Version 24.05.3 fixes a potential database problem when deleting a qos.
This bug only existed in 24.05.
Both versions have fixes for jobs potentially being stuck when using
cloud nodes when some nodes are powered down, a regression in 23.11.9
and 24.05.2 that caused sattach to crash, and some other minor issues.
Slurm can be downloaded from https://www.schedmd.com/downloads.php .
--
Marshall Garey
Release Management, Support, and Development
SchedMD LLC - Commercial Slurm Development and Support
> * Changes in Slurm 24.05.3
> ==========================
> -- data_parser/v0.0.40 - Added field descriptions
> -- slurmrestd - Avoid creating new slurmdbd connection per request to
> '* /slurm/slurmctld/*/*' endpoints.
> -- Fix compilation issue with switch/hpe_slingshot plugin.

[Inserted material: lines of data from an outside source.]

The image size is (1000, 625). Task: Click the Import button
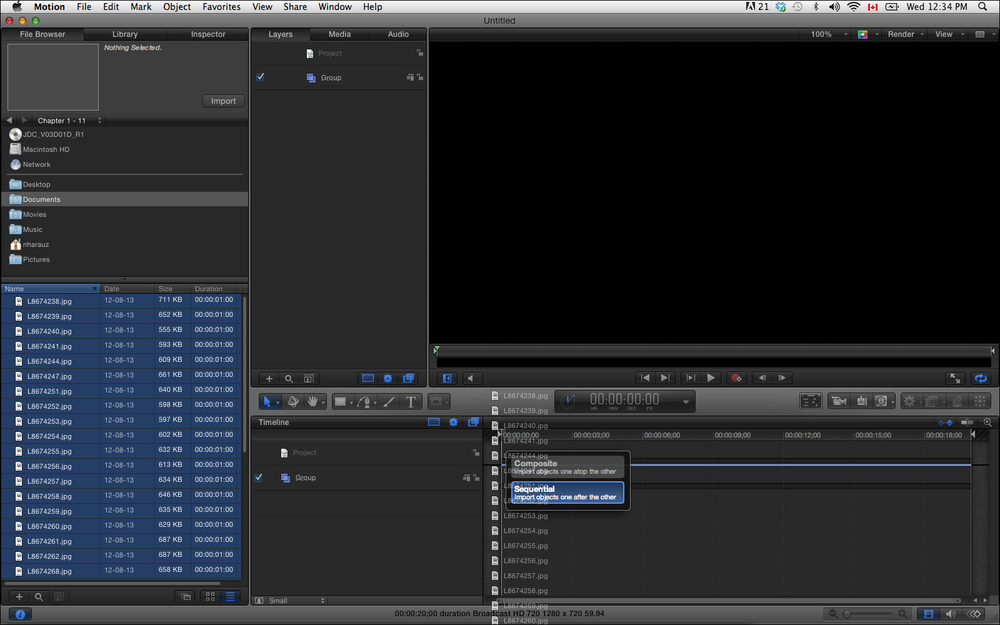click(x=223, y=101)
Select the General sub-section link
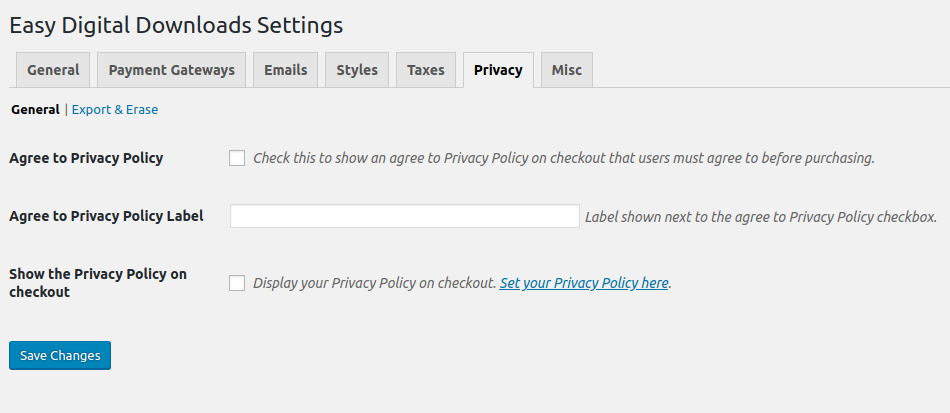 click(x=35, y=110)
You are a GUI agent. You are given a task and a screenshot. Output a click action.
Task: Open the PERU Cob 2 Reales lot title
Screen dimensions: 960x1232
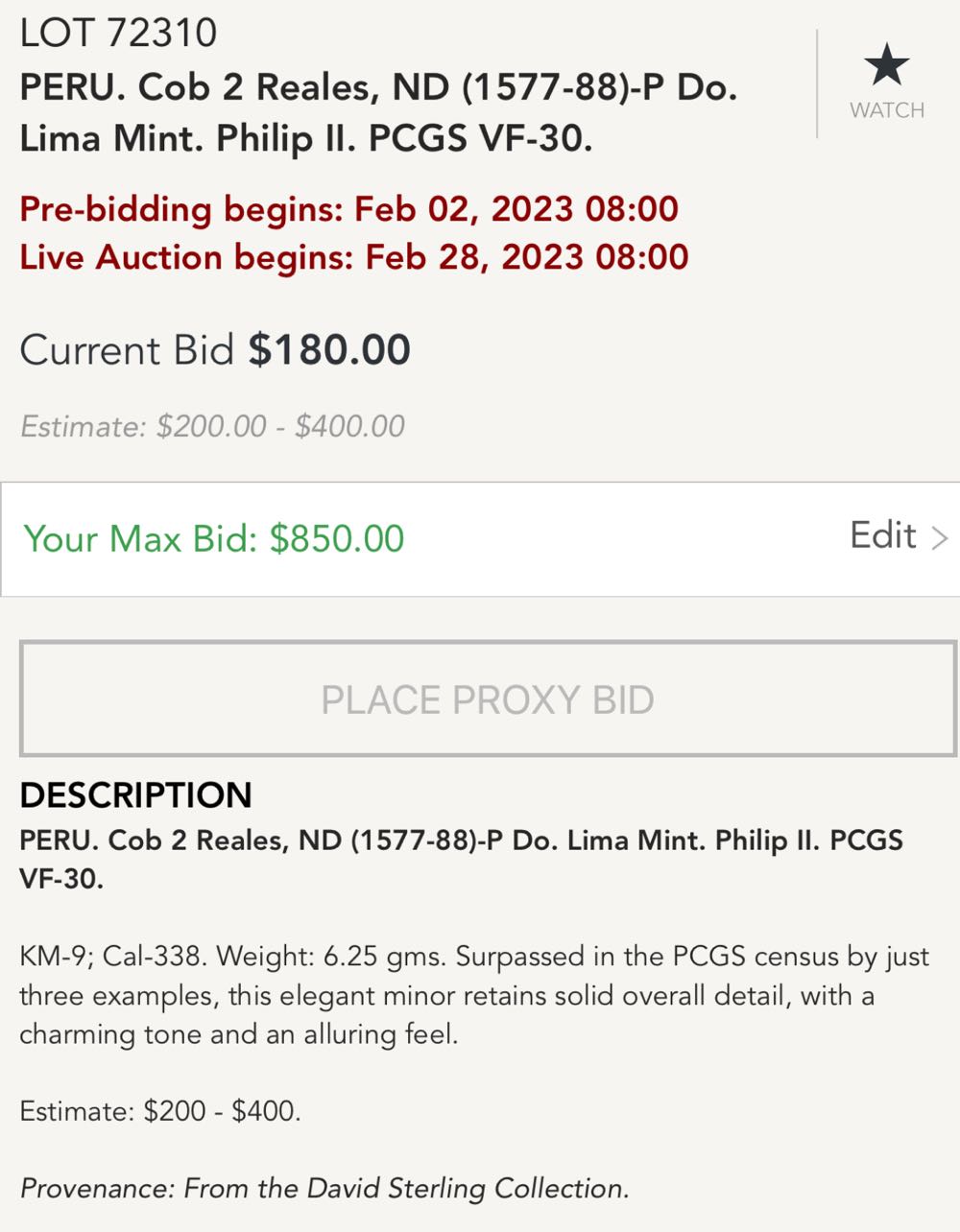point(378,112)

> -- Fix gres per task allocation with threads-per-core.
> -- data_parser/v0.0.41 - Added field descriptions
> -- slurmrestd - Change back generated OpenAPI schema for
> `DELETE /slurm/v0.0.40/jobs/` to RequestBody instead of using parameters
> for request. slurmrestd will continue accept endpoint requests via
> RequestBody or HTTP query.
> -- topology/tree - Fix issues with switch distance optimization.
> -- Fix potential segfault of secondary slurmctld when falling back to the
> primary when running with a JobComp plugin.

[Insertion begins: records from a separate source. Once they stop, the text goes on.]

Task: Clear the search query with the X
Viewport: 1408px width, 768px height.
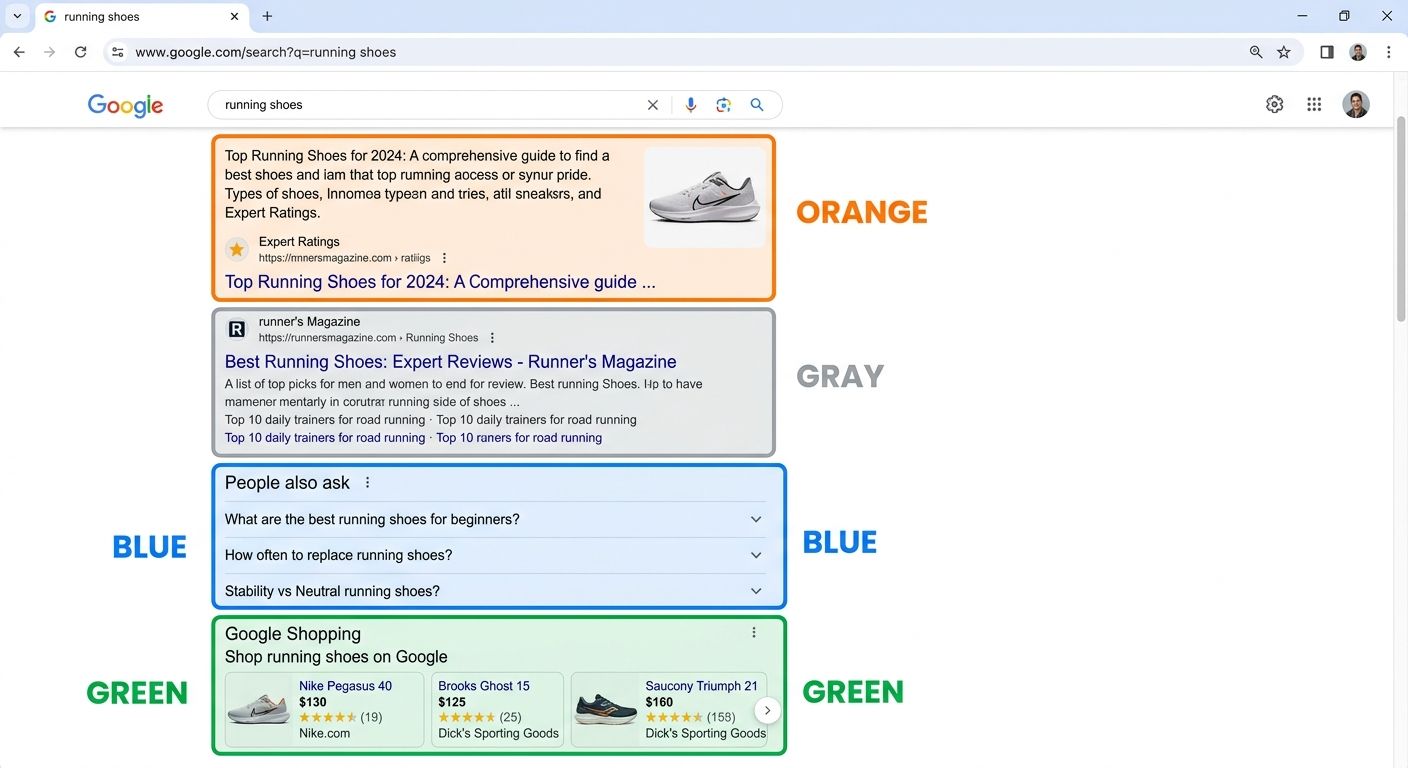Action: pos(653,104)
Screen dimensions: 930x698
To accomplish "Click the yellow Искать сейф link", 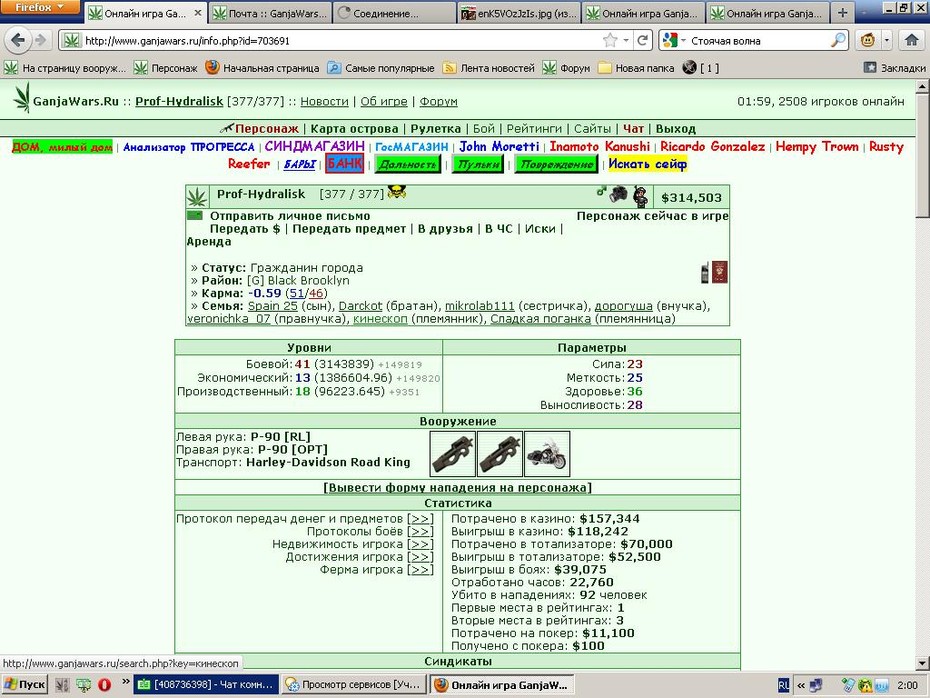I will pyautogui.click(x=648, y=164).
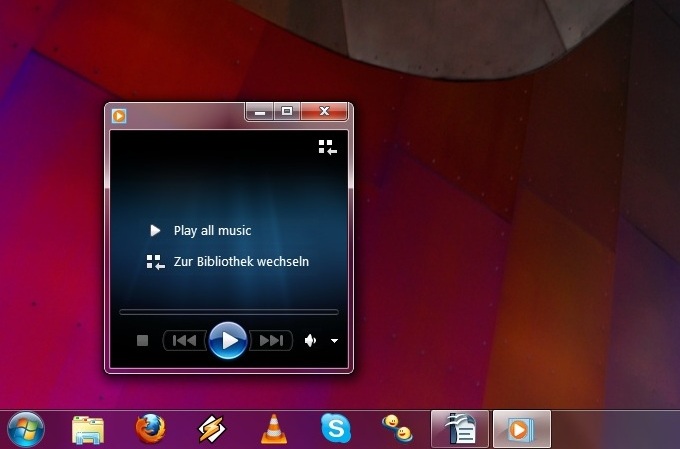680x449 pixels.
Task: Start Skype from the taskbar
Action: tap(336, 429)
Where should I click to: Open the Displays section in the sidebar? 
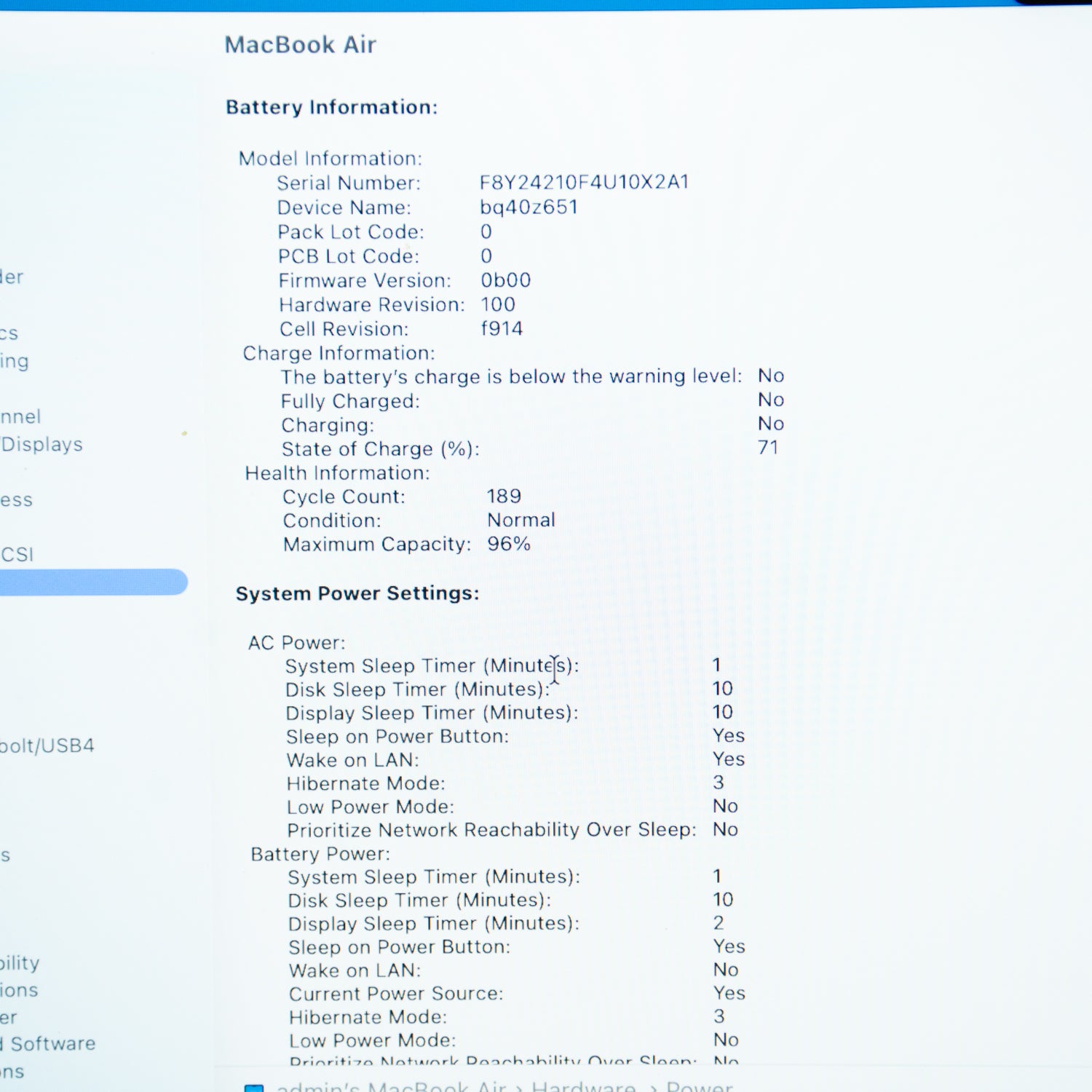click(40, 444)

> -- Enable --json/--yaml=v0.0.39 options on client commands to dump data using
> data_parser/v0.0.39 instead or outputting nothing.
> -- switch/hpe_slingshot - Fix issue that could result in a 0 length state file.
> -- Fix unnecessary message protocol downgrade for unregistered nodes.
> -- Fix unnecessarily packing alias addrs when terminating jobs with a mix of
> non-cloud/dynamic nodes and powered down cloud/dynamic nodes.
> -- accounting_storage/mysql - Fix issue when deleting a qos that could remove
> too many commas from the qos and/or delta_qos fields of the assoc table.
> -- slurmctld - Fix memory leak when using RestrictedCoresPerGPU.
> -- Fix allowing access to reservations without MaxStartDelay set.
> -- Fix regression introduced in 24.05.0rc1 breaking srun --send-libs parsing.
> -- Fix slurmd vsize memory leak when using job submission/allocation commands
> that implicitly or explicitly use --get-user-env.
> -- slurmd - Fix node going into invalid state when using CPUSpecList and
> setting CPUs to the # of cores on a multithreaded node
> -- Fix reboot asap nodes being considered in backfill after a restart.
> -- Fix --clusters/-M queries for clusters outside of a federation when
> fed_display is configured.
> -- Fix scontrol allowing updating job with bad cpus-per-task value.
> -- sattach - Fix regression from 24.05.2 security fix leading to crash.
> -- mpi/pmix - Fix assertion when built under --enable-debug.
> * Changes in Slurm 23.11.10
> ===========================
> -- switch/hpe_slingshot - Fix issue that could result in a 0 length state file.
> -- Fix unnecessary message protocol downgrade for unregistered nodes.
> -- Fix unnecessarily packing alias addrs when terminating jobs with a mix of
> non-cloud/dynamic nodes and powered down cloud/dynamic nodes.
> -- Fix allowing access to reservations without MaxStartDelay set.
> -- Fix scontrol allowing updating job with bad cpus-per-task value.
> -- sattach - Fix regression from 23.11.9 security fix leading to crash.